__Direction__.
Update the stretch of the Pakistan cricket text below from "KARACHI: For man-of-the-match" through "three days ago.", replacing "humiliation" with "embarrassment".

__Extracted text__.
KARACHI: For man-of-the-match Mohammad Hafeez, it was a “total team effort.” For his squad members, it was a chance to flip the script and make up for the humiliation of the West Indies skittling Pakistan out for a paltry 105 three days ago.
But most important for Pakistan, the stunning triumph Monday against World Cup hosts and tournament favorites England confirmed that not only is there no other team like Pakistan in world cricket, there might not be any other team like Pakistan in all sports.
Trying to make sense of Pakistan’s many odds-defying victories by using exotic, mystical, often reductive troupes, and calling their team unpredictable and irrational, is nothing new. In a piece describing each of the ten teams participating in the ICC World Cup 2019, Sri Lankan journalist Andrew Fernando, wrote: “It is clearly orientalist to label Pakistan ‘mercurial’, because they are merely a talented team that sometimes underperforms.” And yet, time and again, Pakistan have come “from nowhere to win, leaving us reporters no choice but to hail the glorious, mystical, voodoo of Pakistan, making racists out of us all,” Fernando concluded, referring to a long history of Pakistan starting out at global tournaments as underdogs, only to end up delivering results that defied all logical explanation.
So how else would you explain Monday’s match in Nottingham? How do you describe other than as ‘mercurial’ or ‘unpredictable’ a victory that goes against so much logic and a team whose performance can switch from the shambolic to the sublime in a matter of days? “What we’re left with is what we’re so often left with, with Pakistan,” ESPNcricinfo senior editor Osman Samiuddin wrote in a match review on Monday: “A great big tangle of threads that can’t be untangled, unless its Pakistan, in a specific moment in time, doing the untangling.”

__Source data__.

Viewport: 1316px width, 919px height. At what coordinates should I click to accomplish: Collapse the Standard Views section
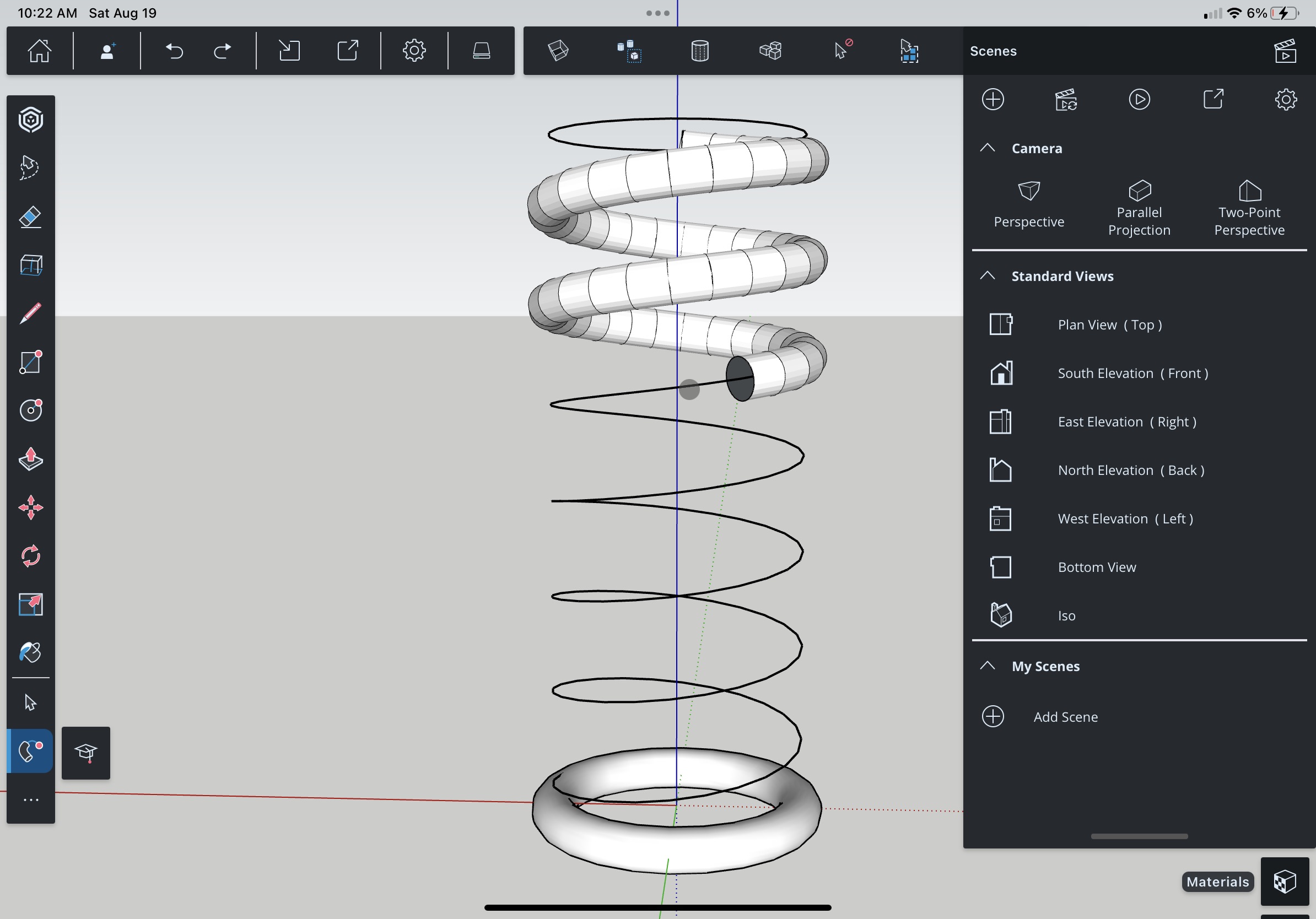(987, 275)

__Final result__.
KARACHI: For man-of-the-match Mohammad Hafeez, it was a “total team effort.” For his squad members, it was a chance to flip the script and make up for the embarrassment of the West Indies skittling Pakistan out for a paltry 105 three days ago.